Our real estate market here in Houston is quite strong, a "seller's market" so to speak. But there are still quite a few properties that are "underwater," that is, there is more owed on them, than they are worth.
In Chapter 13 bankruptcy, typically we provide in the Chapter 13 plans that the debtors will "surrender" the unwanted houses to the mortgage companies (if they don't want to keep them). Following the approval of the plans, the mortgage companies will eventually foreclose on them. Any remaining balance due is discharged or canceled, so at least they can't pursue the debtors for any more money, which is possible in Texas. https://www.jthomasblack.com/blog/for-some-of-our-clients--walking-away-or-short-sale-can-be-best.cfm
Unfortunately though, the foreclosure can still be reported on a debtor's credit history for 7 years, and a conventional mortgage lender will usually make you wait 7 years before giving you a new loan. But you may qualify in as little as 3 years (even less possible with "extenuating circumstances") for an FHA loan.

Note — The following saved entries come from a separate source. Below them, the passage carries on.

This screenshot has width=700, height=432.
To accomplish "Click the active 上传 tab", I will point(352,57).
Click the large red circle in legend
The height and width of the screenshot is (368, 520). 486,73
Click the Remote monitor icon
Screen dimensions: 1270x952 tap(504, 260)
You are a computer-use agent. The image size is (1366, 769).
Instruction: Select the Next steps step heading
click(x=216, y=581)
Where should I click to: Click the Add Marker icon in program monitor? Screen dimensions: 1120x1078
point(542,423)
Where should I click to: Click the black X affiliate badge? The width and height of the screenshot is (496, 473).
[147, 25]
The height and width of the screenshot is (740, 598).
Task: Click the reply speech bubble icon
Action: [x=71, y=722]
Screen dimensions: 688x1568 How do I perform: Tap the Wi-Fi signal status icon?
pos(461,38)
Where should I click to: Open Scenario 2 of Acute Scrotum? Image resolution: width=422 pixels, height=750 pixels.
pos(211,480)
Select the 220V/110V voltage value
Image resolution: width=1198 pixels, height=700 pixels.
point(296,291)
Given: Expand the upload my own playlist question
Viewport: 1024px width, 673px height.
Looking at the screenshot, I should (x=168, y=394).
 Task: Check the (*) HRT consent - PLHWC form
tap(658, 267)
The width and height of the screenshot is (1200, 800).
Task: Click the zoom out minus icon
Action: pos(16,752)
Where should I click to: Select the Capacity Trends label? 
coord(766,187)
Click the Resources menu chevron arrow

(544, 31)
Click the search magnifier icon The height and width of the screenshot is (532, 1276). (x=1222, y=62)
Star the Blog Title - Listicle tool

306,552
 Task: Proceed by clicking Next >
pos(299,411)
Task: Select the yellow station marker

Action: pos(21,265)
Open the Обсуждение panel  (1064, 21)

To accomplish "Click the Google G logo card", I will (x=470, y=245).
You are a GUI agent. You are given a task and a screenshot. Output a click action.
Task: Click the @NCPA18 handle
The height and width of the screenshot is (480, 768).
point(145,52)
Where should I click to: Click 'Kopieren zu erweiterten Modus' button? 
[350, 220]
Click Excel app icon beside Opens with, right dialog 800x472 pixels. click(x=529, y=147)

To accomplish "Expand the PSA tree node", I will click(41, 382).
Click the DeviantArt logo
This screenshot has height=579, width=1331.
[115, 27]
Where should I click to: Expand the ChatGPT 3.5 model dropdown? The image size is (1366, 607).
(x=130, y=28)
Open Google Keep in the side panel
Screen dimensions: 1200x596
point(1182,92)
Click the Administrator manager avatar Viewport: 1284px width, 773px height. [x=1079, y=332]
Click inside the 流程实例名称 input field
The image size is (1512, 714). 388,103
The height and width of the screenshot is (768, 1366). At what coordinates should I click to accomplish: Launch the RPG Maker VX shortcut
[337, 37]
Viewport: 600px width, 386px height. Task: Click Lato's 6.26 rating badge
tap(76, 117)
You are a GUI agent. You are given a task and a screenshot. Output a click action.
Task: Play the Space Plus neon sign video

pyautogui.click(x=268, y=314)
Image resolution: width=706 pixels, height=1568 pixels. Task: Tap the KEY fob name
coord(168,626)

Anyway, to avoid having a foreclosure on your credit, you may want to consider a "short sale." A short sale is a sale of real estate in which the proceeds from selling the property will be less than the balance of debts secured by liens against the property, and the property owner cannot afford to repay the liens' full amounts, and whereby the lien holders agree to release their lien on the real estate and accept less than the amount owed on the debt.
In other words, the lenders (and possibly the homeowner association, and even real estate brokers or other parties involved in the transaction) agree to "take a haircut" or reduce what they are owed. Typically, the lenders agree not to pursue the seller for any remaining balance, but this is not always the case.
If you find yourself in bankruptcy and want to do a short sale on your home, the purchaser's title company will likely insist upon a bankruptcy court order authorizing the sale. Years ago, bankruptcy courts would not approve short sales, saying the debtors should just surrender the property.
But lately, our Houston bankruptcy judges have been routinely granting them, assuming that the lienholders have given their agreement to the short sale in writing. Once you have a short sale worked out and you have a buyer and a signed Earnest Money Contract, ask your attorney to file a Motion to Sell with the Bankruptcy Court.